Have you seen the AT&T wireless commercial where a man is talking with some young children around a table and he asks: “What’s better bigger or smaller? Would you rather have a big tree house or a small tree house?” The kids want a large tree house because they could have a disco and get a larger TV in it. The assumption is that the question is silly; bigger is always better. When it comes to cell phone coverage, this is undoubtedly true. A larger coverage area is better than a smaller area. When it comes to churches, the answer may not be as obvious.
Steve Willis, in his book Imagining the Small Church—Celebrating a Simpler Path, makes a case for the special qualities of a small church. He writes that small churches find their “unique resiliency in the loving depths of its people’s relationships and its commitments to the special place where it resides.” When people in a small church think about their congregation, they see the faces and the specifics of the place.
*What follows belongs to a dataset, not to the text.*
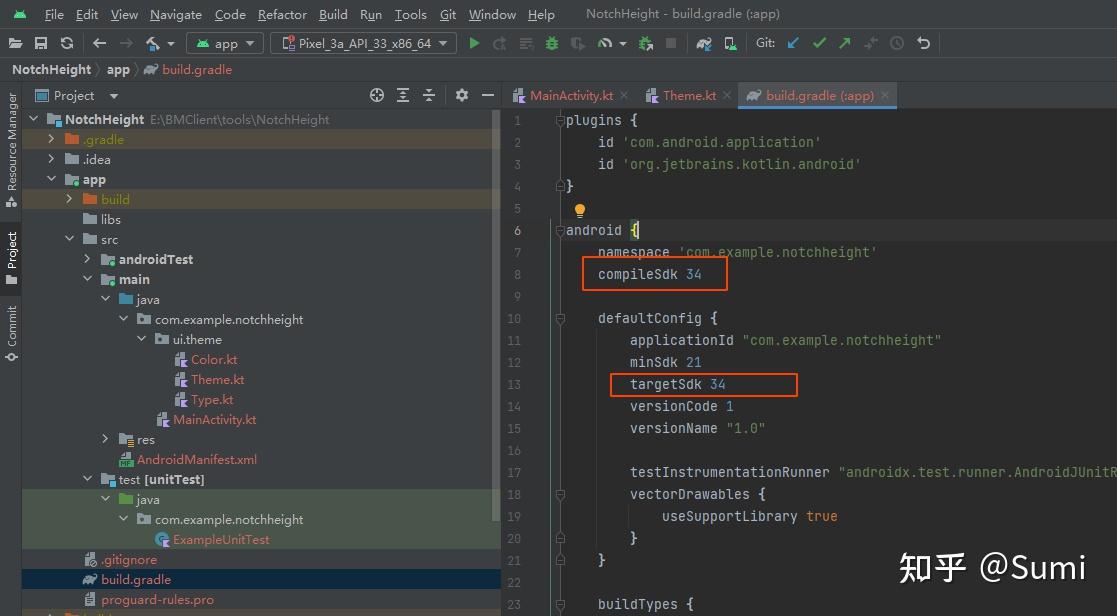This screenshot has height=616, width=1117.
Task: Collapse the ui.theme package folder
Action: [x=141, y=339]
They talk about love, belonging, and faithfulness (pp. xii-xiii). People are important in these churches; they remember that great cloud of witnesses who spent a lifetime learning to love one another in that place (p. 34). “Checking in” with one another is a central piece of congregational gatherings, more important that program (p. 50).
He writes about the simplicity of life in most small churches; what is non-essential is stripped away. Willis says that they are not places of pretense (p.18). Small churches are not afforded the luxury of indulging in things that don’t matter. They cannot afford to invest resources in things whose purpose is to flatter the image of the congregation. In small churches people know what is and what is not important.
Small churches are places of remembrance; they elicit memories and feelings that people had in the past. Conserving the relationship between people, place, and remembered events is a source of strength in these congregations. Small churches are not against change; they simply feel that conserving memories of the past is important (p. 36). Conserving the past and preserving the past is not the same thing. To conserve the past is to protect and honor the memories; to preserve the past is to try to live in a time and place that no longer exists.
Our internet-driven, television-altered minds are addicted to changing scenery, sounds, images, and patterns p. 40-41). Wendell Barry writes that novelty is a new kind of loneliness. Novelty is the faint surprises of minds no longer capable of wonder (Wendell Barry, What Are People For?, p. 9). We view continuity as a sign of bored indifference. Yet small churches provide a sense of continuity to our lives. Is this not something we long for—to see that our lives are part of a broader web of relationships, a longer story than our short years? Small congregations can help to heal the fragmentation and alienation that many in our society feel through their attention to people, place, and formative stories about those who came before us in this particular place.
Willis makes a good case for the distinctive and enviable characteristics of small congregations; but they seem so small, so powerless, and so insignificant. They are so easy to drive by, pass over, dismiss. Three stonemasons were preparing stone for a cathedral. A visitor to the stone yard asked them what they were doing. The first one replied: “I’m busting rocks.” The second replied: “I’m making blocks.” The third one replied: “I’m building a cathedral.” This third mason would never walk under the arch of the completed cathedral, but he knew he was part of something bigger than himself and more lasting than his own life. Small churches are part of something bigger than themselves and the lives of their members. They are a single block in a magnificent cathedral. That single block is worth our love and dedication and esteem.